» **Work instructions**:
The full listing, copied exactly, is the required output.

» **Provided entries**:
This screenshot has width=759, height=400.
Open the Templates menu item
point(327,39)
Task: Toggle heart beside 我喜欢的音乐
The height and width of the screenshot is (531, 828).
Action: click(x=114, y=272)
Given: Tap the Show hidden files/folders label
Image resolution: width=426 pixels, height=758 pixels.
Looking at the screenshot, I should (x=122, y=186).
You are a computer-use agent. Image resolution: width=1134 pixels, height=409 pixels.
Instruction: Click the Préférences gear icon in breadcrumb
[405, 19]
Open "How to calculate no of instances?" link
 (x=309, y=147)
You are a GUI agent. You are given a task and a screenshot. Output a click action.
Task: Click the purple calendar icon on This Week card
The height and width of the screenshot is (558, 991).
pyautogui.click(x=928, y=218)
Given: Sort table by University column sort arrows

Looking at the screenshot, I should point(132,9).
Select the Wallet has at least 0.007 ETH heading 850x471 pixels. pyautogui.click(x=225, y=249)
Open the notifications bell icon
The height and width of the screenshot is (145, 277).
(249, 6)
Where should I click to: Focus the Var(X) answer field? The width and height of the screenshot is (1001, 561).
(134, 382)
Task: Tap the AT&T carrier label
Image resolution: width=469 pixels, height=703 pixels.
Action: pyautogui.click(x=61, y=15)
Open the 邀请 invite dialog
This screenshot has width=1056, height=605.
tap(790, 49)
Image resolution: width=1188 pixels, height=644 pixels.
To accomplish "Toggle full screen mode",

» **Result of this exercise**:
This screenshot has width=759, height=400.
Open the Templates menu item
point(327,39)
Task: Toggle heart beside 我喜欢的音乐
The height and width of the screenshot is (531, 828).
Action: click(x=114, y=272)
Given: Tap the Show hidden files/folders label
Image resolution: width=426 pixels, height=758 pixels.
Looking at the screenshot, I should (x=122, y=186).
You are a computer-use agent. Image resolution: width=1134 pixels, height=409 pixels.
Instruction: Click the Préférences gear icon in breadcrumb
[405, 19]
Open "How to calculate no of instances?" link
 (x=309, y=147)
You are a GUI agent. You are given a task and a screenshot. Output a click action.
Task: Click the purple calendar icon on This Week card
The height and width of the screenshot is (558, 991).
pyautogui.click(x=928, y=218)
Given: Sort table by University column sort arrows

Looking at the screenshot, I should point(132,9).
Select the Wallet has at least 0.007 ETH heading 850x471 pixels. pyautogui.click(x=225, y=249)
Open the notifications bell icon
The height and width of the screenshot is (145, 277).
(249, 6)
Where should I click to: Focus the Var(X) answer field? The width and height of the screenshot is (1001, 561).
(134, 382)
Task: Tap the AT&T carrier label
Image resolution: width=469 pixels, height=703 pixels.
Action: pyautogui.click(x=61, y=15)
Open the 邀请 invite dialog
This screenshot has width=1056, height=605.
tap(790, 49)
Image resolution: width=1188 pixels, height=644 pixels.
To accomplish "Toggle full screen mode",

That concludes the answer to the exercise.